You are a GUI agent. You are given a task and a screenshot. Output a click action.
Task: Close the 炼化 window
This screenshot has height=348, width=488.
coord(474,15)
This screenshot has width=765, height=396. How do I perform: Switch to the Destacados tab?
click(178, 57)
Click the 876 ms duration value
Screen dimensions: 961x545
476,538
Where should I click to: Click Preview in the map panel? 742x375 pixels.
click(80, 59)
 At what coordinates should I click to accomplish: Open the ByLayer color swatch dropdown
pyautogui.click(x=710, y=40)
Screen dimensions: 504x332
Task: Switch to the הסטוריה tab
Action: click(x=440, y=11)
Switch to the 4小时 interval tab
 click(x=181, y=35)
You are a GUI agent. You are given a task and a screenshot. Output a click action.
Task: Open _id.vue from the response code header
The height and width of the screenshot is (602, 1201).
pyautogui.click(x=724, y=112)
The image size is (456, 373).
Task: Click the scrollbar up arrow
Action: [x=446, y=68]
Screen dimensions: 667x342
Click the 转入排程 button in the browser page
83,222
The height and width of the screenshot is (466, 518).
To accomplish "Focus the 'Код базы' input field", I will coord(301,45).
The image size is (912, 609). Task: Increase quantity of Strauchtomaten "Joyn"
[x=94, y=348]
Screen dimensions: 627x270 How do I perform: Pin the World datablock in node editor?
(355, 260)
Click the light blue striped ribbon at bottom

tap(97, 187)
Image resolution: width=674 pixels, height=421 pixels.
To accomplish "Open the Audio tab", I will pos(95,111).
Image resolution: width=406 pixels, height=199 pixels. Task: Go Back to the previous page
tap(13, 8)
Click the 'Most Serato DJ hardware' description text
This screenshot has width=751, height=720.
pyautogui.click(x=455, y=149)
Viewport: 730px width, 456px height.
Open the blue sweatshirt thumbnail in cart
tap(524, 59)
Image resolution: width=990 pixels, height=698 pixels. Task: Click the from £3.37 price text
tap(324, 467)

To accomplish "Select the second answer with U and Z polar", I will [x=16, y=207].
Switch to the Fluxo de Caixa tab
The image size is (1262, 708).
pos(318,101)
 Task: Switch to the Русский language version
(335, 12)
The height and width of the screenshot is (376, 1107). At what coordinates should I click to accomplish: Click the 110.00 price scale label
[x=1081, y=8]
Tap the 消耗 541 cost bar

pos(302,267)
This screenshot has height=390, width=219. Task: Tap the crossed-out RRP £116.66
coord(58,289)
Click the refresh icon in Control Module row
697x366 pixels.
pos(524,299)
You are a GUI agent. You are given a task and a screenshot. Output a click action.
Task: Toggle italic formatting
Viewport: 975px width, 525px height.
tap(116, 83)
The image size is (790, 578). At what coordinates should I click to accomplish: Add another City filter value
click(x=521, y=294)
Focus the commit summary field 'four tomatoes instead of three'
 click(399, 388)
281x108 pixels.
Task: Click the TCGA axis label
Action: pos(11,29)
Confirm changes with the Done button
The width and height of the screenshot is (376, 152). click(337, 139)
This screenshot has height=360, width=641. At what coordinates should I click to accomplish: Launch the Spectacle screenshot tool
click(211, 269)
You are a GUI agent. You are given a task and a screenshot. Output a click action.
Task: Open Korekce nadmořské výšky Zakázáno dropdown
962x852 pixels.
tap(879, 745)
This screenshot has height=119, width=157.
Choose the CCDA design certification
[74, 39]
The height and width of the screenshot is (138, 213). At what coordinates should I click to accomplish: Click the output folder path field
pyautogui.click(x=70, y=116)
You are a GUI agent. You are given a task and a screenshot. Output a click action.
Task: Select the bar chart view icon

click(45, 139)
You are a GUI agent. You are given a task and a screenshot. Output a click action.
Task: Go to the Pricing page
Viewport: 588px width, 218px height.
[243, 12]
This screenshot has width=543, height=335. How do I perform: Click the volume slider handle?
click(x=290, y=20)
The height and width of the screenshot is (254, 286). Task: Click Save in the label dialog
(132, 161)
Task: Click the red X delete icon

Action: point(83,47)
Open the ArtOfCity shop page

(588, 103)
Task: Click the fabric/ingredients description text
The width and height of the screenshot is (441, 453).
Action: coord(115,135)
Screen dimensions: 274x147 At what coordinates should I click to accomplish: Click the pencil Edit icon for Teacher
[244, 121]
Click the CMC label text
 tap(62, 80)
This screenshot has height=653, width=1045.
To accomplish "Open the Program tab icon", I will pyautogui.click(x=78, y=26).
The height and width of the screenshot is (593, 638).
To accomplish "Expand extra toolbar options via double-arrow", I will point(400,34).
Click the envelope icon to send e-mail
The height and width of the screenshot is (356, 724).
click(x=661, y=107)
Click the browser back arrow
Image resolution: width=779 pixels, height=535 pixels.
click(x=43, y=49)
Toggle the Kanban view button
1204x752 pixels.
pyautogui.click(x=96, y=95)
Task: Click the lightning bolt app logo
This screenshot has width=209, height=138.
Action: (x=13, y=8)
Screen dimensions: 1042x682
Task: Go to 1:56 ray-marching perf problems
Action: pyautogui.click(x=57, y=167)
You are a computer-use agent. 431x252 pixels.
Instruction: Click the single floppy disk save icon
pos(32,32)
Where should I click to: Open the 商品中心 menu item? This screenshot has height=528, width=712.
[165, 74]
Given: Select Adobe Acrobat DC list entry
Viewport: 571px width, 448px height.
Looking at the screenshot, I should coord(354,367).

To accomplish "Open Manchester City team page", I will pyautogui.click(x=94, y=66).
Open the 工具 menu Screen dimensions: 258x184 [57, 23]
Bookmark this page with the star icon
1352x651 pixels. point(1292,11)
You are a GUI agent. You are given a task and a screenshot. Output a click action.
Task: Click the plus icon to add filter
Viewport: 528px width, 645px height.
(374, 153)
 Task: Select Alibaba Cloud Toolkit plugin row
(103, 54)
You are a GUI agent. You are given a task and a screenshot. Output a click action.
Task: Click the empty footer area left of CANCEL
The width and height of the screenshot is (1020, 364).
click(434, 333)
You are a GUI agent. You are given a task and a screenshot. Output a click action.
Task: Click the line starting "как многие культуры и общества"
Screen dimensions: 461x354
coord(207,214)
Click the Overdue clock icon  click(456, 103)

----------------

Within the material above, the line with "Viewport: 528px width, 645px height." opens the range and the line with "Task: Click the empty" closes it; reproduce that range word for word.

Viewport: 528px width, 645px height.
(374, 153)
 Task: Select Alibaba Cloud Toolkit plugin row
(103, 54)
You are a GUI agent. You are given a task and a screenshot. Output a click action.
Task: Click the empty footer area left of CANCEL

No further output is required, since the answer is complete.